Report every line from the following entries that contains the string "agent".

§ **Information shown**
____
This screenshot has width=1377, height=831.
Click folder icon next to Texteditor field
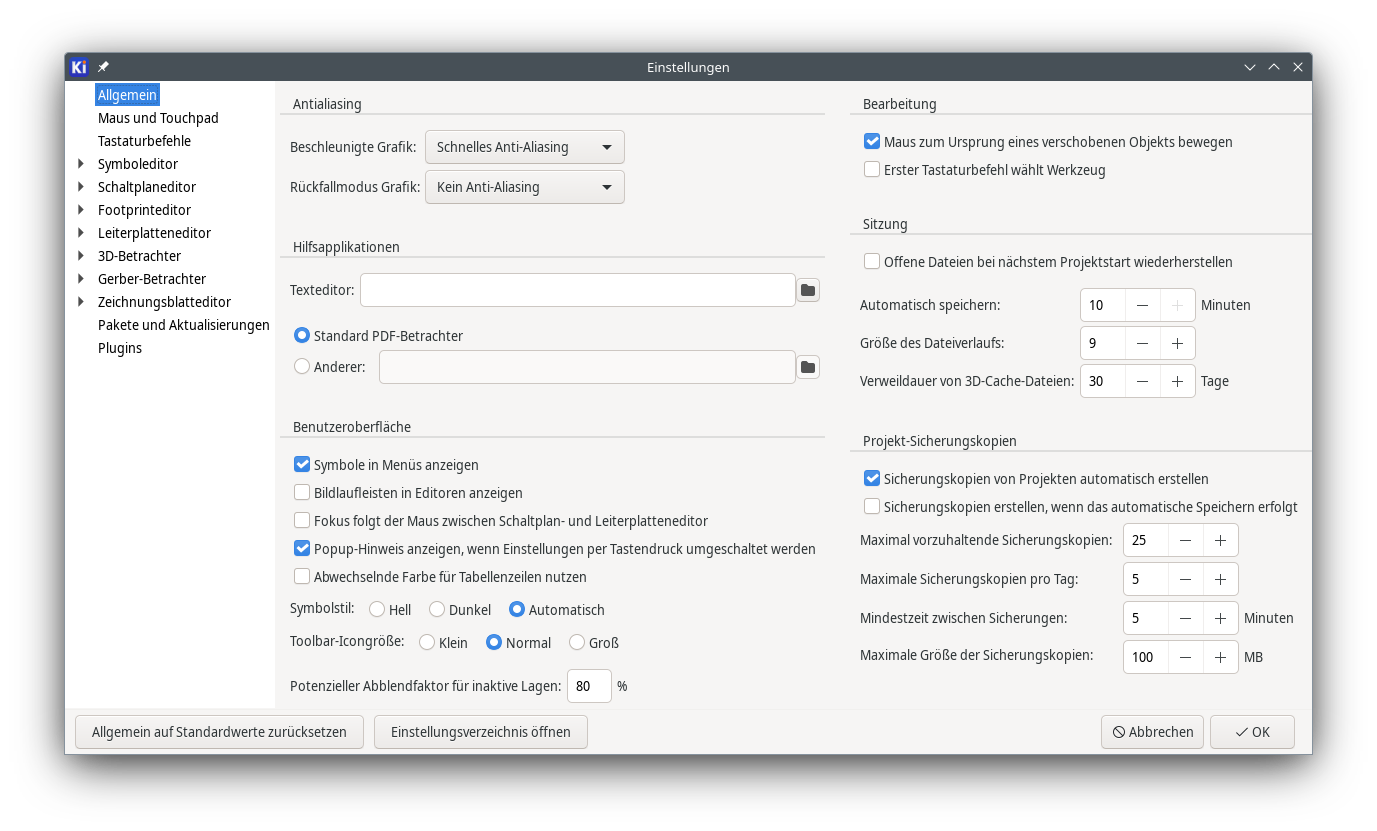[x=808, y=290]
____
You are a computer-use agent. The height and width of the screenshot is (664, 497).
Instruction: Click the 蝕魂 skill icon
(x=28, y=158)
____
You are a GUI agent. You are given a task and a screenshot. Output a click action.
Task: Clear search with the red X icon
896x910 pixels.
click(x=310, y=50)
____
§ **Your response**
You are a computer-use agent. The height and width of the screenshot is (664, 497).
You are a GUI agent. You are given a task and a screenshot. Output a click action.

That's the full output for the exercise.